__TASK DESCRIPTION__:
Identify and pull out each line of the entries in which "screenshot" occurs.

Dataset entries
______________________________

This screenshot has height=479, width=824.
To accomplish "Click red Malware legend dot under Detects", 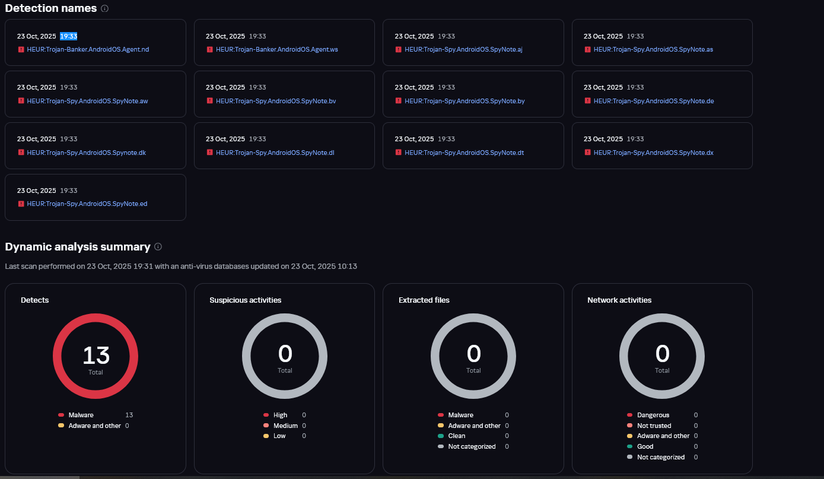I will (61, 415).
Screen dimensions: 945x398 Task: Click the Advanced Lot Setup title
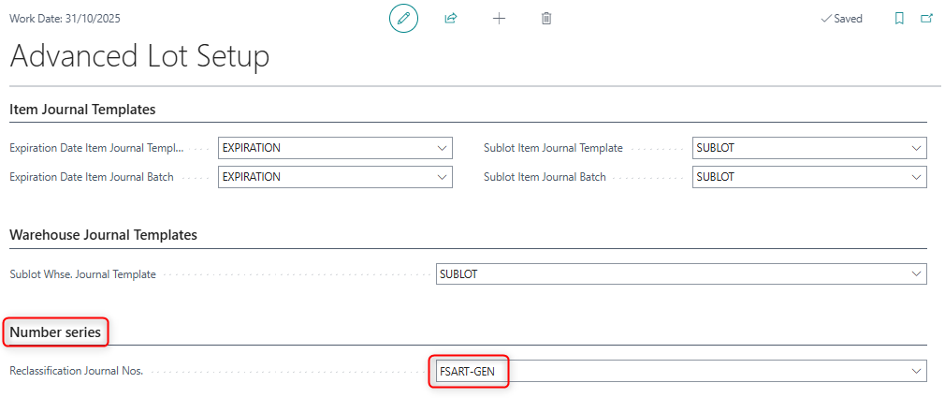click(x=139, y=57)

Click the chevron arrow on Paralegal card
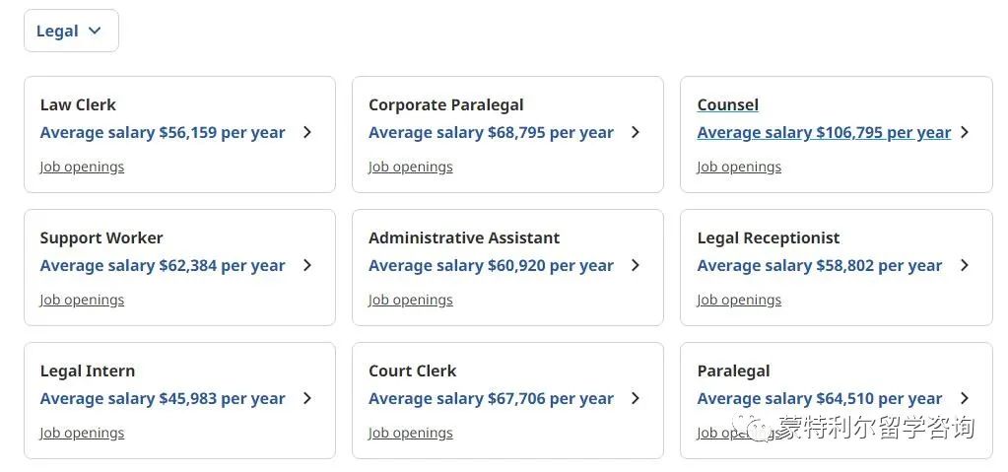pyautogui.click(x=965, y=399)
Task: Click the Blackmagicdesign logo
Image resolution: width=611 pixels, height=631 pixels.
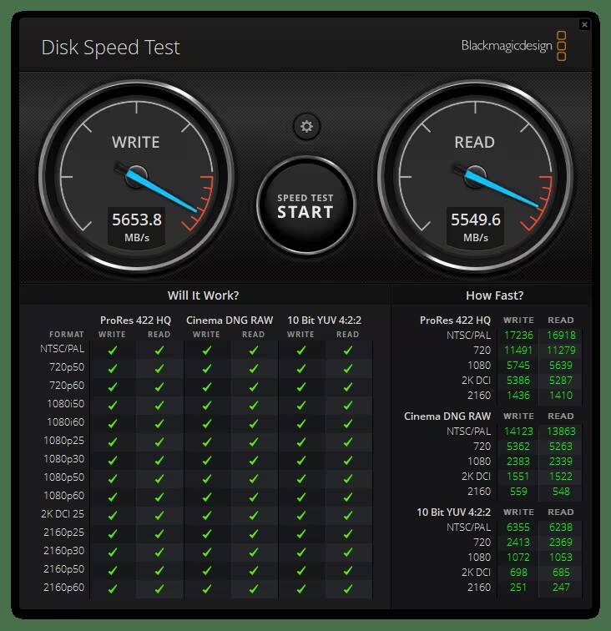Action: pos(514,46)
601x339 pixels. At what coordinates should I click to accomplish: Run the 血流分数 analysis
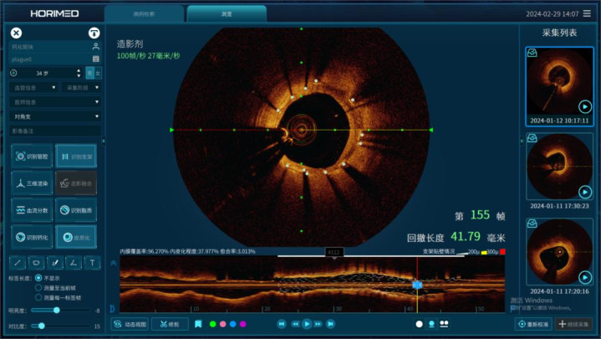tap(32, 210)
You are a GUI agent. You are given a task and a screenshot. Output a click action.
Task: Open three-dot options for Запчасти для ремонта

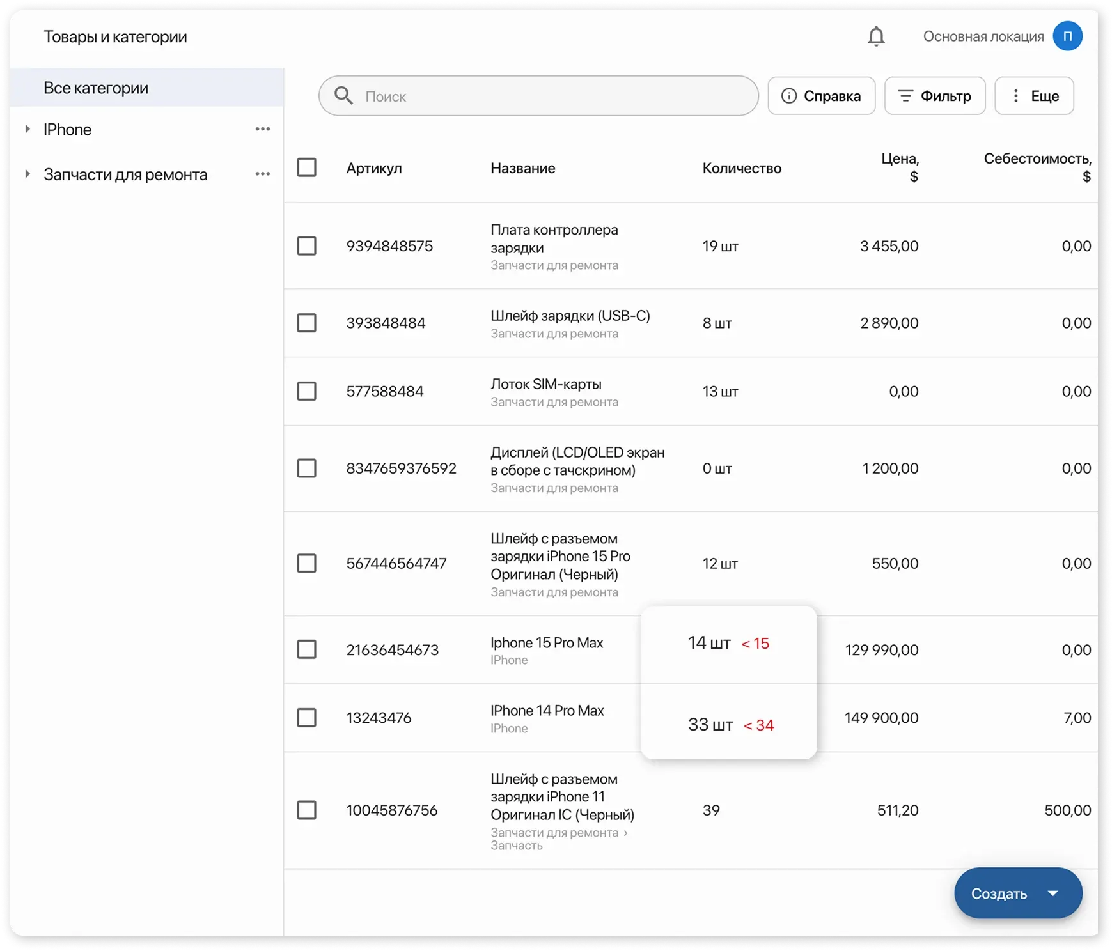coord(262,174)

______________________________

__RESULT OF THIS EXERCISE__:
This screenshot has height=479, width=824.
You are a GUI agent. You are given a task and a screenshot. Output a click action.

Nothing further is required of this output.